(Task statement) Write out the lines word for word, starting at the line containing "Given: Click the" and ending at the last line, with both of those lines included. Leave the pictures out of your copy.

>>

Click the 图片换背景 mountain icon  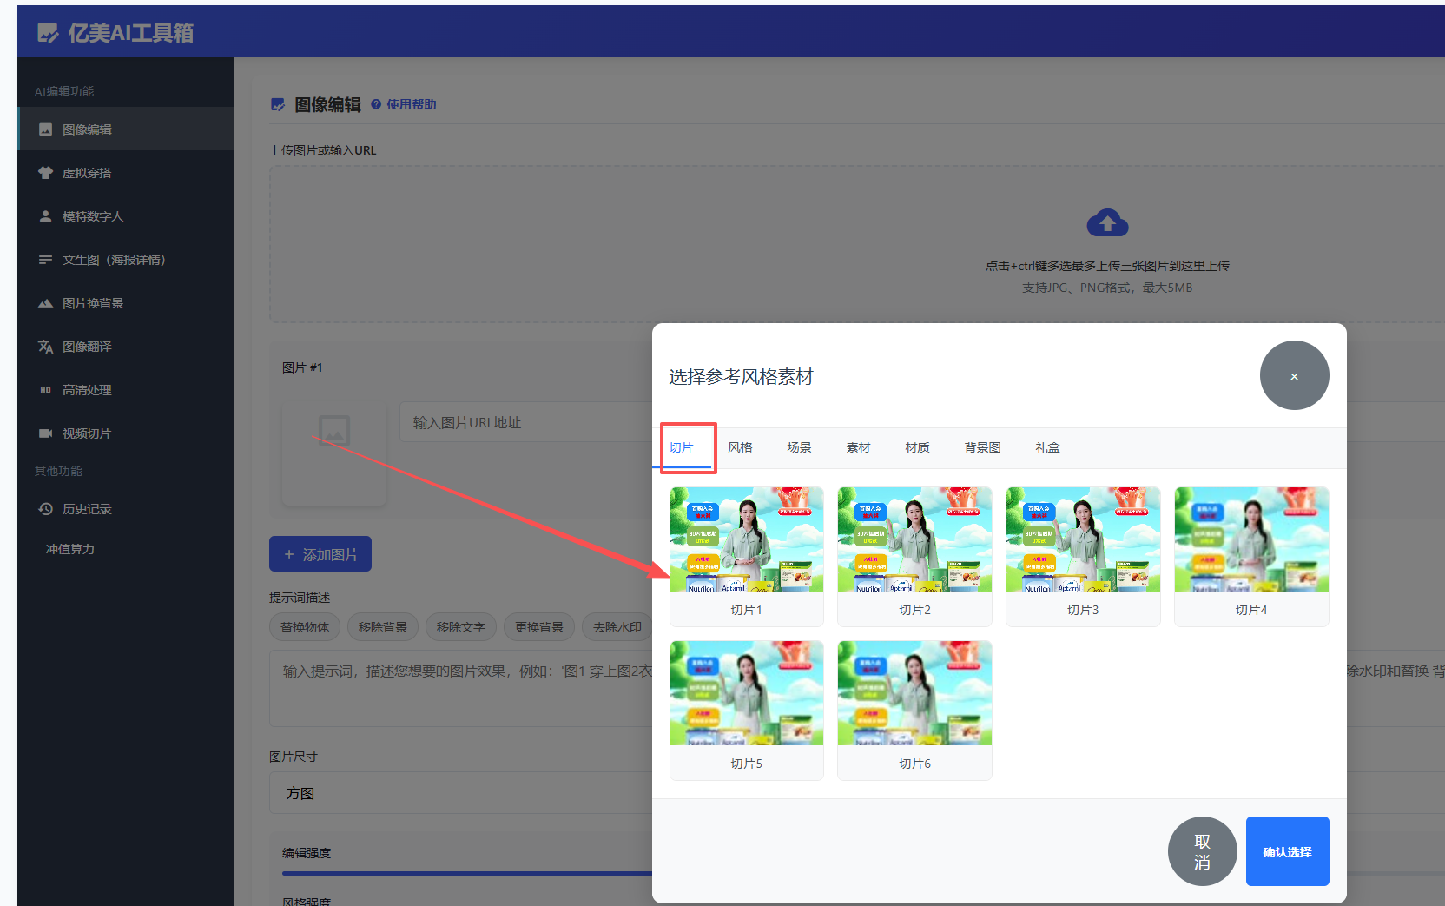click(x=46, y=303)
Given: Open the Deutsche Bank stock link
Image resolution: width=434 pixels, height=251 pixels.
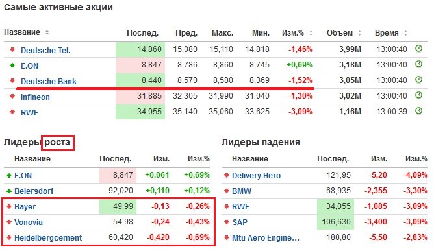Looking at the screenshot, I should pos(49,82).
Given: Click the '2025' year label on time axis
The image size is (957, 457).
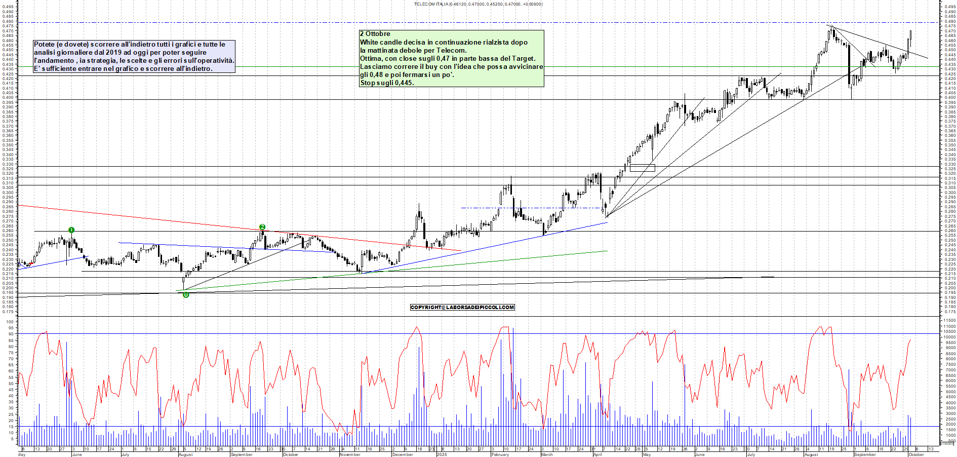Looking at the screenshot, I should (x=442, y=454).
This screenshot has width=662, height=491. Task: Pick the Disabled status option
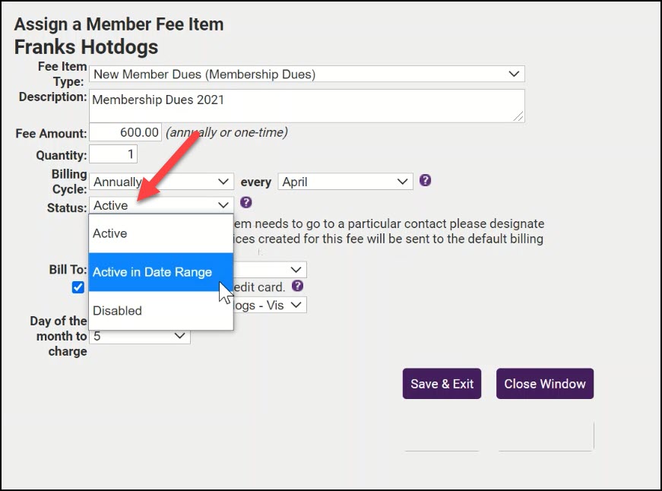point(160,311)
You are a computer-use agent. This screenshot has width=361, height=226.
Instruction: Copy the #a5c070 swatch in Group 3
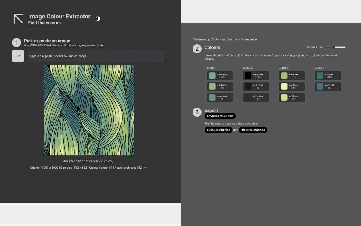[292, 76]
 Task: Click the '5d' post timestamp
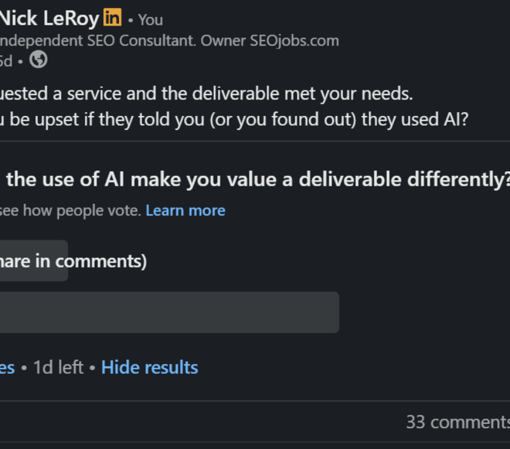point(6,61)
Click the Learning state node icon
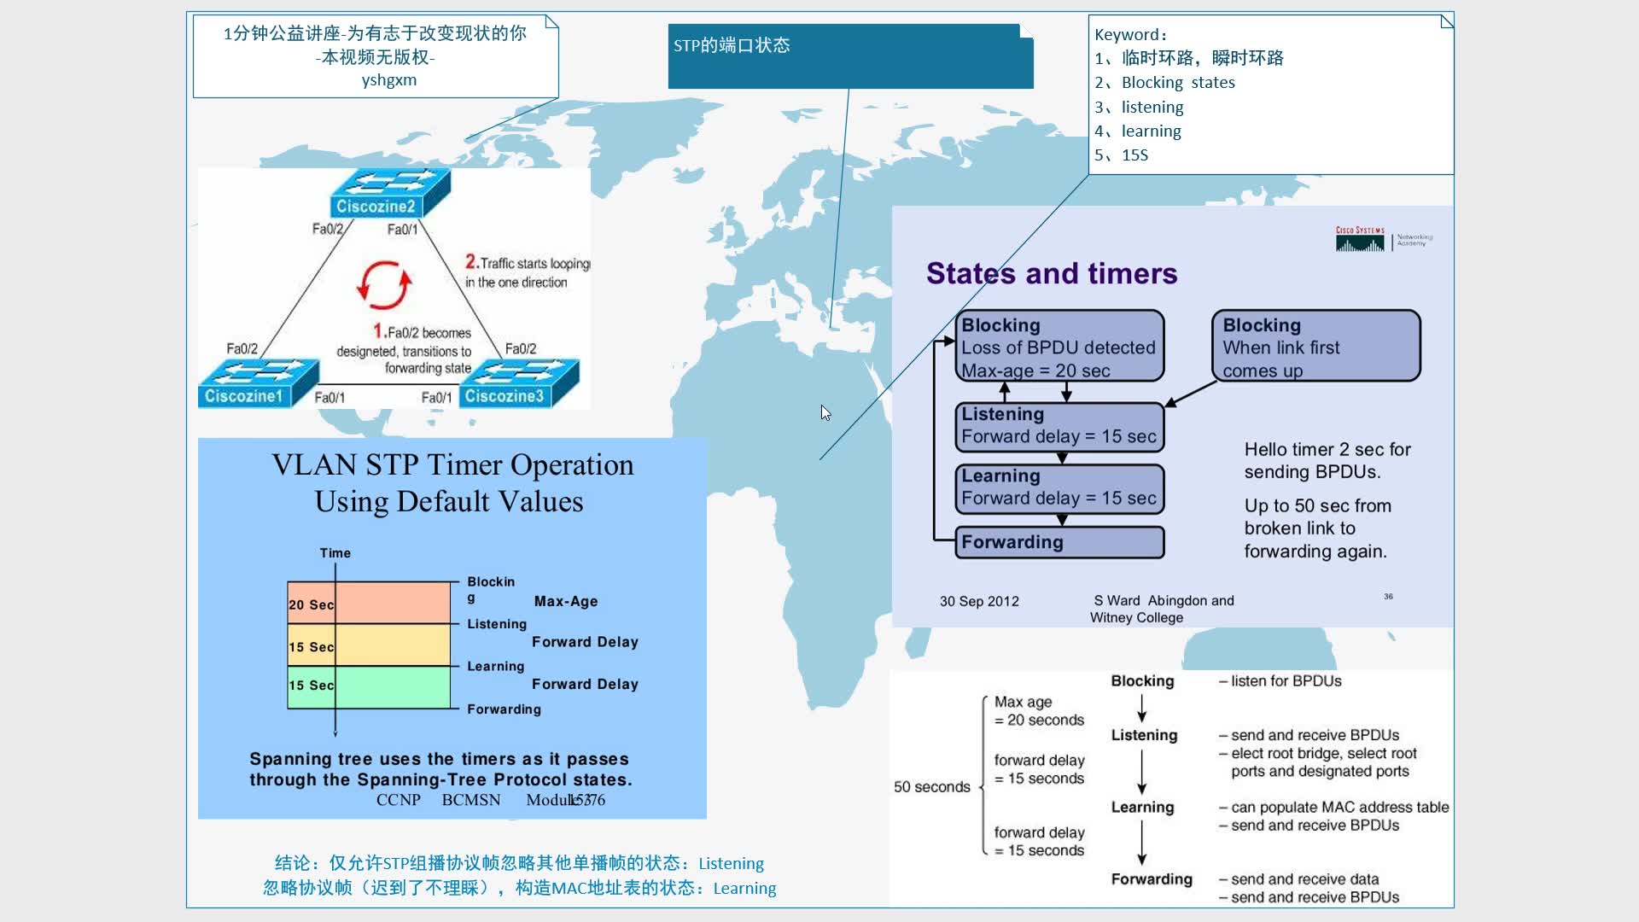Viewport: 1639px width, 922px height. [1059, 484]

<<

(The result)
Given: Click the '2025' year label on time axis
The image size is (957, 457).
Looking at the screenshot, I should (x=442, y=454).
This screenshot has width=662, height=491. Task: Pick the Disabled status option
point(160,311)
You are a computer-use agent. This screenshot has width=361, height=226.
Instruction: Copy the #a5c070 swatch in Group 3
[292, 76]
 Task: Click the '5d' post timestamp
point(6,61)
Click the Learning state node icon
Viewport: 1639px width, 922px height. [1059, 484]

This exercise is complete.